The biggest chains thrived during the pandemic, but most have not

The Bottom Line: Average unit volumes have not kept pace with inflation over the past three years. Unless you're a really big restaurant chain.
AUV growth
Chick-fil-A grew AUVs by 36% since 2019. Median growth among the Top 500 was just 3%. | Photo: Shutterstock.

The Bottom Line

It helps to be larger.

As if we need any additional evidence to point out just how much of an advantage it is to have size, we have the following chart showing the median change in average unit volume between 2019 and 2022, sorted by their placement on the Technomic Top 500 Chain Restaurant Report. And you will notice a distinct pattern.

In short, the larger the chain, the more likely it was to grow its average unit volumes during the past three years. If we divide the largest group further, the 10 largest chains have grown average unit volumes by a median of 18% since 2019. All 10 chains have grown unit volumes, led unsurprisingly by the 36% AUV growth at Chick-fil-A.

Average unit volumes are a key metric in the restaurant business for a simple reason: The more volumes a restaurant generates, the more likely it is to generate a profit and therefore a return on investment that promotes expansion.

Generally, chain restaurants have done well to generate system sales growth over the past three years. Total sales for the Technomic Top 500 have increased 18% since 2019.

But that can be misleading for multiple reasons. When large chains generate more sales growth, that drives the overall number higher. The largest 500 restaurants have increased sales by nearly $60 billion since 2019. McDonald’s alone has accounted for more than $8 billion of that, or 13%.

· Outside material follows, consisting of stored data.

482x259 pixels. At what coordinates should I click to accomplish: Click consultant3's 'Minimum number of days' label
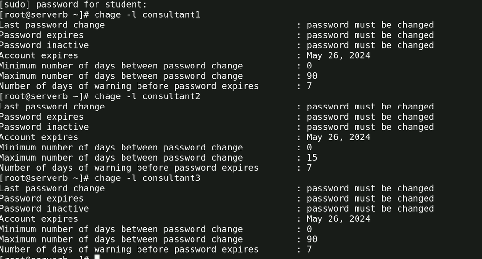121,229
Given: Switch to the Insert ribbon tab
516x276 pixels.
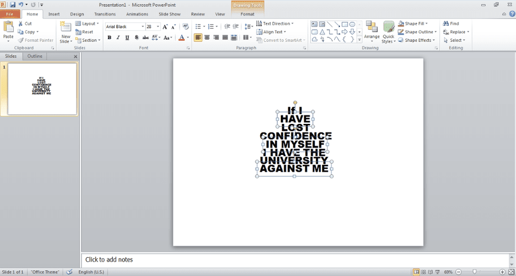Looking at the screenshot, I should (54, 14).

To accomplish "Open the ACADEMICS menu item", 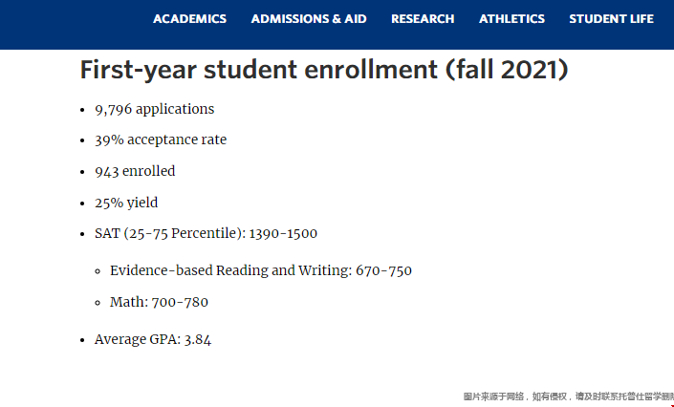I will 189,19.
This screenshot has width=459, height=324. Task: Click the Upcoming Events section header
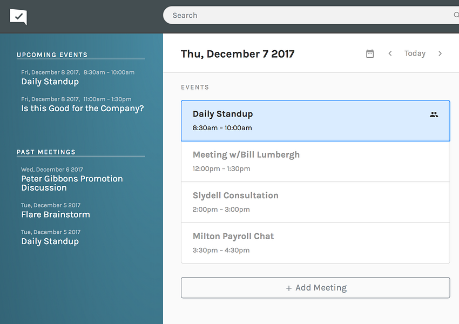click(x=52, y=55)
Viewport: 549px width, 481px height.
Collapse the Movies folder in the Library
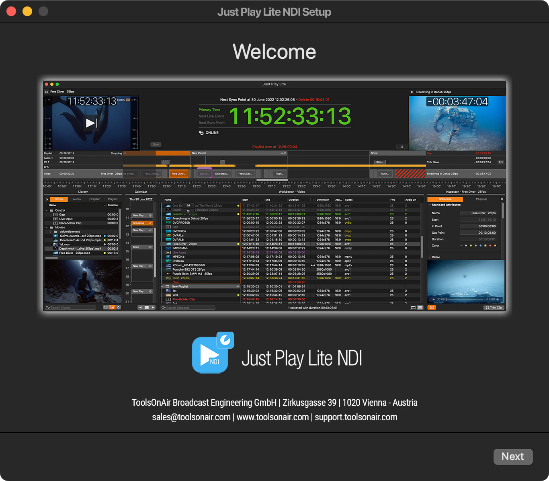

Unit count growth also influences those numbers, though in fairness the industry’s unit growth was rather muted over that period.

But when examining the industry’s performance when it comes to average unit volumes, the numbers are more revealing. For one thing, the median average unit volume has grown less than 3% since 2019. That means the typical restaurant in the Top 500 has not kept up with inflation.

This suggests that most of the industry out of the Top 100 restaurants have a way to go before they can say they’ve truly recovered from the pandemic and its high-cost aftermath.

To be sure, many of the chains further down on the Top 500 ranking are struggling concepts or those that are in recovery in some form or another. While chains 251 through 500 may feature high-growth concepts like, say, Handel’s Homemade Ice Cream (38% sales growth in 2022), they are also likely to include brands like the Landry’s-owned Claim Jumper (sales decline of 25.7% in 2022).

Those smaller chains are also more likely to be full-service concepts that had a difficult time during the pandemic. Many of those are not yet in position to generate volume growth.

But it’s also why we say that the industry has some way to go before we can say it has recovered. The largest chains have been able to generate sales within their four walls because they were more likely to have a drive-thru or a mobile app and they were big enough to get attention for these conveniences. Full-service chains have also had the benefit of a financial wherewithal that enabled them to recover more quickly out of the pandemic, like Olive Garden or Texas Roadhouse.

Smaller chains do not have those benefits. And while plenty of them have been able to gain some real traction with consumers over the past three years, many others have not.

In short, the largest chains’ performance has masked the industry’s overall weakness.